In a sign of Fareeda’s hypocrisy, she jokes about finding Adam a new wife if Isra cannot bear him a son. Despite what the Qu’ran says about girls, Fareeda refuses to see the value of a girl. This hypocrisy is confounding to Isra, who assumes the blame for bearing four daughters, and the pressure Fareeda (and the entire culture) puts on Isra affects how Isra treats her own daughters. She wants to love them but can’t help but see them as a disappointment.
“If she didn’t preserve their culture, their identity, then she would lose them. She knew this in her core.”

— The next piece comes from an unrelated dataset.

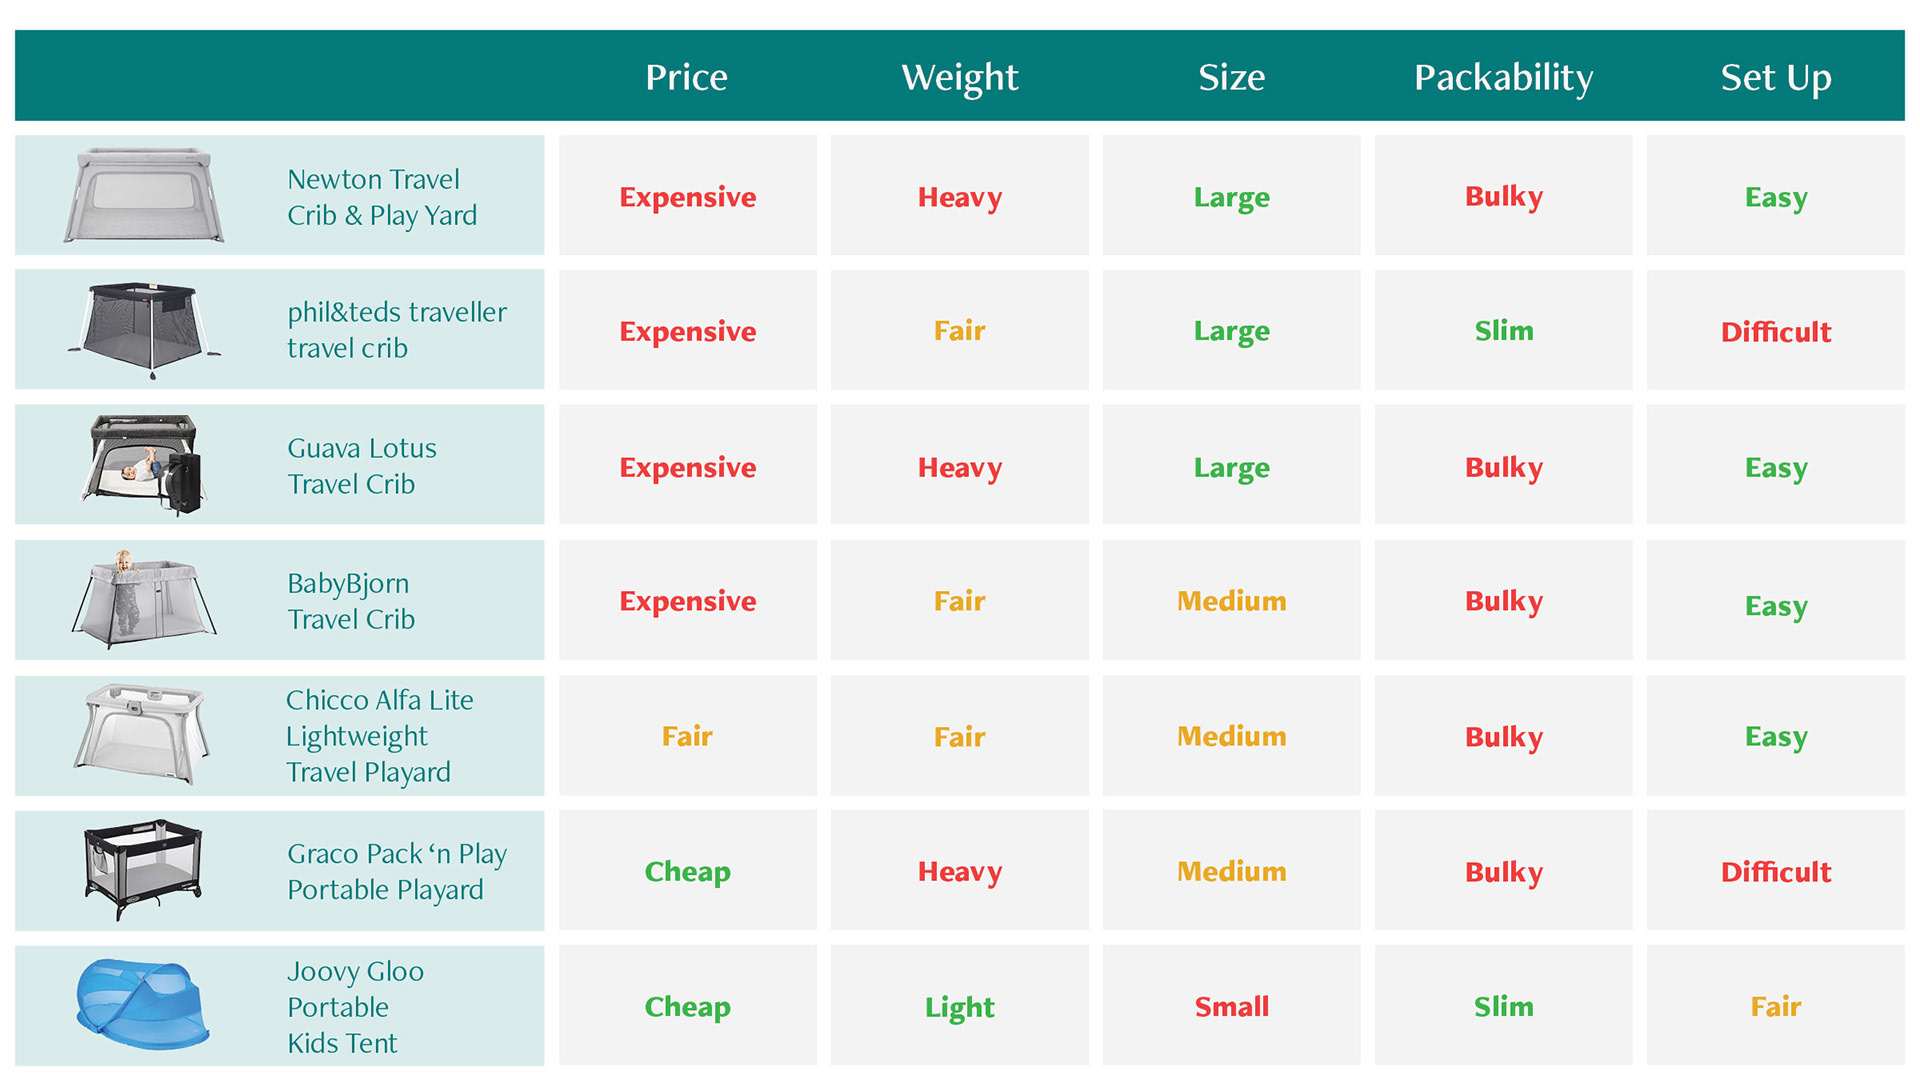Click the Set Up column header

(1775, 77)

When Fareeda and Khaled first come to America, their stay is supposed to be temporary, conditioned upon making enough money to return, but 15 years later, Fareeda fears that day will never come. She inoculates herself against this reality by upholding cultural traditions harshly and inflexibly. It’s the only way she knows how to prevent the loss of the most important part of her.
“Some days I envy you for leaving your family behind. At least you had the chance to start a new life. Do you know what I would’ve done for an opportunity like that?”
Despite Adam’s abusive behavior and his absenteeism as a father, Isra cajoles a moment of honesty from him. Like Fareeda recognizing the pain in her own husband, Isra sees how, in some ways, Adam is no freer than she is. He is trapped between his duty as the firstborn son and his desire to be his own man and live his own dreams. That inner conflict is behind his anger, his alcoholism, and his physical violence.
“No one really knows anyone, daughter. Even after a lifetime.”
One of Deya’s arguments against arranged marriage is the fear that she will be forced to marry someone she doesn’t know well enough. Fareeda’s answer is a powerful one, based on age and experience. She implies that not even years with another person are enough to truly “know” them. Perhaps an integral part of marriage is the very process of partners learning about each other. People change, and to assume that the person who says “I do” will be the same 20 years later is naïve.
“What terrified Isra most was not the force of his palm against her face. It was the voice inside her head telling her to be still—not the stillness itself, but the ease of it, how naturally it came to her.”
The first time Adam slaps Isra, she is shocked, but less by the blow than by how she has come to expect it. She tries to please him every way she knows how and to meet his every expectation, but nothing seems enough. The assumption that he will eventually hit her has lain dormant in her subconscious since she married him. The seeds of that assumption are planted over the course of decades and generations, both in stories and in witnessed reality.
“There’s no skill required in happiness, no strength of character, nothing extraordinary.”
The theme of happiness runs through the narrative. Every character ponders it and questions what it means, and some ultimately disregard its importance. It is often the benchmark of a quality life, but Sarah challenges that notion. For her, happiness implies passivity and safety (something many people strive for), but a creative life, one worth living, requires risk and some degree of unhappiness. The idea of the tortured artist is a familiar one, but for Sarah, discontent is “at the root of everything beautiful” (176).
“To want what you can’t have in this life is the greatest pain of all.”
Fareeda, deeply suspicious of Sarah’s activities, beats her. Her frustration with her daughter is based on her own view of reality. For Fareeda, culture is a wall that cannot be scaled, but Sarah continues to try, which, Fareeda fears, will only lead to frustration and regret. She wants to prepare her daughter for what she sees as inevitable, and if it takes a beating to do that, her ends justify her means.